(W1269) DIFFERENTIAL RESPONSE OF INDUCED PLURIPOTENT STEM CELL-DERIVED CARDIOMYOCYTES TO CHRONIC BETA-ADRENERGIC STIMULATION AND ELECTRICAL PACING IN A MODEL OF EXERCISE-INDUCED LONG QT SYNDROME
Marie Sklodowska-Curie Fellow Istituto Auxologico Italiano, IRCCS Milan, Italy
Abstract: Intense physical activity, while beneficial for cardiovascular health, has been linked to adverse cardiac outcomes in certain predisposed individuals. Exercise-induced long QT syndrome (exiLQTS) is a life-threatening condition identified by our group, characterized by QT interval prolongation and repolarization abnormalities on the ECG that resolve upon cessation of physical activity. To investigate the mechanisms underlying exiLQTS, we generated six human induced pluripotent stem cell-derived (hiPSC) lines from competitive athletes diagnosed with exiLQTS (cases) and healthy controls. Using perforated patch-clamp techniques, multielectrode arrays (MEA), and optical action potential measurements, we performed detailed electrophysiological characterizations of hiPSCs differentiated towards cardiomyocytes (hiPSC-CMs). To mimic beta-adrenergic stimulation taking place during physical activity, hiPSC-CMs were subjected to chronic treatment with a cell-permeable cAMP analog, dibutyryl cAMP (dbcAMP).
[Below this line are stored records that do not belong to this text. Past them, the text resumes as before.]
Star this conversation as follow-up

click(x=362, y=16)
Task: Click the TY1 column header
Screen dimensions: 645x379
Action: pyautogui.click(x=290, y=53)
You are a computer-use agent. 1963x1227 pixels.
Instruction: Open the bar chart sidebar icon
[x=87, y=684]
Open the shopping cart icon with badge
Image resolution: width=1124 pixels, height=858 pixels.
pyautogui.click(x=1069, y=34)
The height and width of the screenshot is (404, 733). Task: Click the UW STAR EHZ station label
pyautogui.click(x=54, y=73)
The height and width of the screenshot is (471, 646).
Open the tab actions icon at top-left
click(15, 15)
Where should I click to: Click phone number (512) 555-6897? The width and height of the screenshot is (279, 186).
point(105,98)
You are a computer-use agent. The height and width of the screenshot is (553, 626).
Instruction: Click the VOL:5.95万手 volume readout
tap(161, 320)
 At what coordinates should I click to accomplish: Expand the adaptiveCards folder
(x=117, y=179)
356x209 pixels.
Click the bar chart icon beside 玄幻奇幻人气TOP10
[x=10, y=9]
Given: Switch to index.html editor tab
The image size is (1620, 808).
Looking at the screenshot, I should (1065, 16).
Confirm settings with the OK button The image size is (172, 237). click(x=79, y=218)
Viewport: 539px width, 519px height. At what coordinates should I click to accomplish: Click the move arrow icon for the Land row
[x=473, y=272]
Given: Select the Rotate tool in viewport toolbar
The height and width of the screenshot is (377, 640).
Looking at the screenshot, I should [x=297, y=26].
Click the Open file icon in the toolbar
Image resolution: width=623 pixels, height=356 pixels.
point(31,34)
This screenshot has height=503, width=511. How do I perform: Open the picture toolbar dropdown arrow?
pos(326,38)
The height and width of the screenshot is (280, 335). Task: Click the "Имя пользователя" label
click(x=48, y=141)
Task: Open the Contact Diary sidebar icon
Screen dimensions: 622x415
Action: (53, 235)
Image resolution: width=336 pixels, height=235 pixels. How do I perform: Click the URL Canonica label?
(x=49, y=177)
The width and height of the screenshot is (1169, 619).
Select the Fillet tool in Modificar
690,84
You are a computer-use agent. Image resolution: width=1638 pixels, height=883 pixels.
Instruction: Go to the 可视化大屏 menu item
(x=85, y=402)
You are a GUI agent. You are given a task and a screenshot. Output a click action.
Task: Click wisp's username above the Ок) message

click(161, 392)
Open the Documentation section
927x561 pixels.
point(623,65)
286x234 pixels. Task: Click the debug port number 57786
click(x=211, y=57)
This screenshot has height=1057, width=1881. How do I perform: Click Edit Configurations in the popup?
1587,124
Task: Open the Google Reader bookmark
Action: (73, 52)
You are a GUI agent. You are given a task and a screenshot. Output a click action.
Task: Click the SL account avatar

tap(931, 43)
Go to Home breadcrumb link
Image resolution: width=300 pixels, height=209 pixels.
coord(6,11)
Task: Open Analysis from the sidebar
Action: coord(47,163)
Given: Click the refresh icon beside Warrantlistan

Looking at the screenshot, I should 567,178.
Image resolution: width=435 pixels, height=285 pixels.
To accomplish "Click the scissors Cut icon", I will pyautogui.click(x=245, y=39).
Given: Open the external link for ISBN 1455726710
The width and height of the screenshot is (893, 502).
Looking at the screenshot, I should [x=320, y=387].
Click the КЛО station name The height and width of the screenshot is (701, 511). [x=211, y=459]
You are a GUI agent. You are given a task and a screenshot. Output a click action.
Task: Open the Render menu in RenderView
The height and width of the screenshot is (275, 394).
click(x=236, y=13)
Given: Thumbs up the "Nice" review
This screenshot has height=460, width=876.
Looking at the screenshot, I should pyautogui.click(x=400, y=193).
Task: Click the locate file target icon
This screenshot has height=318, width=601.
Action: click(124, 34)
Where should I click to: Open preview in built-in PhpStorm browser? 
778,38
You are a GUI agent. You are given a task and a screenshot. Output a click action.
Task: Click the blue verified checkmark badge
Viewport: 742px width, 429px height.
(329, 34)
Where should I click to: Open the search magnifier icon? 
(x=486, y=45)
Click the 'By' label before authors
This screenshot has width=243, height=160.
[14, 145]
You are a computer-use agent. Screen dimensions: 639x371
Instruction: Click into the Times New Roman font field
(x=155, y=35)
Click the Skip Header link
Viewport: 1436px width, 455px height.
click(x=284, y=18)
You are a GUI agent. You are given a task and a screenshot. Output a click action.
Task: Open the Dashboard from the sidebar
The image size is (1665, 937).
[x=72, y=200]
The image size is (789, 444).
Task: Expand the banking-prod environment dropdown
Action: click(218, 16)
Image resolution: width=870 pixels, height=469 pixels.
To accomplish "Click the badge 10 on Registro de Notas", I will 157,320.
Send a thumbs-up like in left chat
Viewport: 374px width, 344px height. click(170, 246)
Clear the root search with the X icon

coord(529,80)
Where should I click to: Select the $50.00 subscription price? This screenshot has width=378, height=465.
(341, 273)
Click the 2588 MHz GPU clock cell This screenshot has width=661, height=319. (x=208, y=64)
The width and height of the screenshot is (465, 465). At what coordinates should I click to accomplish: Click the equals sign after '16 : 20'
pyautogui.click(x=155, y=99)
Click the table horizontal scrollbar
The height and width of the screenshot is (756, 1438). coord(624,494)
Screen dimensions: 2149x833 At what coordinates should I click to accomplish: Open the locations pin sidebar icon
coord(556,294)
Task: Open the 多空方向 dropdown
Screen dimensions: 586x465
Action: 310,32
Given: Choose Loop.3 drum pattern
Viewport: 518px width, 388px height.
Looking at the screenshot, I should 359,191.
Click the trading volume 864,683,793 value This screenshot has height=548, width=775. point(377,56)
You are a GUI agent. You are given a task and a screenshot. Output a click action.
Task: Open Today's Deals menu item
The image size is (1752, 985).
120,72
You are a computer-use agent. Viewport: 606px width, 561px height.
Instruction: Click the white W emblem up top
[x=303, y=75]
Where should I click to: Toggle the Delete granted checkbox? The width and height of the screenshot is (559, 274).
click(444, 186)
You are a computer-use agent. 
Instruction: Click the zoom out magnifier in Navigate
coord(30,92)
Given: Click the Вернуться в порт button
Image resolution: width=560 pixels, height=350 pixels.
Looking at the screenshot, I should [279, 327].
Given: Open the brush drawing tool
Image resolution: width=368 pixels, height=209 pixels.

Additionally, to simulate the sustained elevated heart rate during training, hiPSC-CMs underwent chronic 2 Hz electrical stimulation for 7 days. At baseline, field potential duration (FPD), single-cell action potential (AP) parameters, and AP rate-dependency were similar between groups, except for the spontaneous beat-to-beat interval, significantly longer in hiPSC-CMs derived from exiLQTS cases (2.4 ± 1.04 s) compared to controls (1.83 ± 0.99 s). Following chronic dbcAMP treatment, hiPSC-CMs from exiLQTS cases exhibited significantly prolonged corrected FPD compared to controls (323 ± 60 ms vs 259 ± 85 ms, p ≤ 0.001 at day 9). Chronic electrical tachypacing resulted in reduced AP duration (APD) in both groups; however, hiPSC-CMs from exiLQTS cases displayed longer APD values under these conditions (459 ± 147 ms vs 378 ± 125 ms, p = 0.017). Together, these findings support the feasibility of modeling exiLQTS using hiPSC-CMs and suggest the presence of molecular differences between the two groups. Additional pacing protocols and transcriptomic analyses will further enhance our understanding of this condition.
Funding Source: EU Horizon Europe (PREPARE, No. 101105561 to AK), PRIN 2022 PNRR H53D23007640001 to LC, Leducq Foundation grant 18CVD05 to PJS, Next Generation EU project No. H45E22001210006 to LS, EU Horizon 2020 (ERA-CVD - EMPATHY No. 298736 to LC).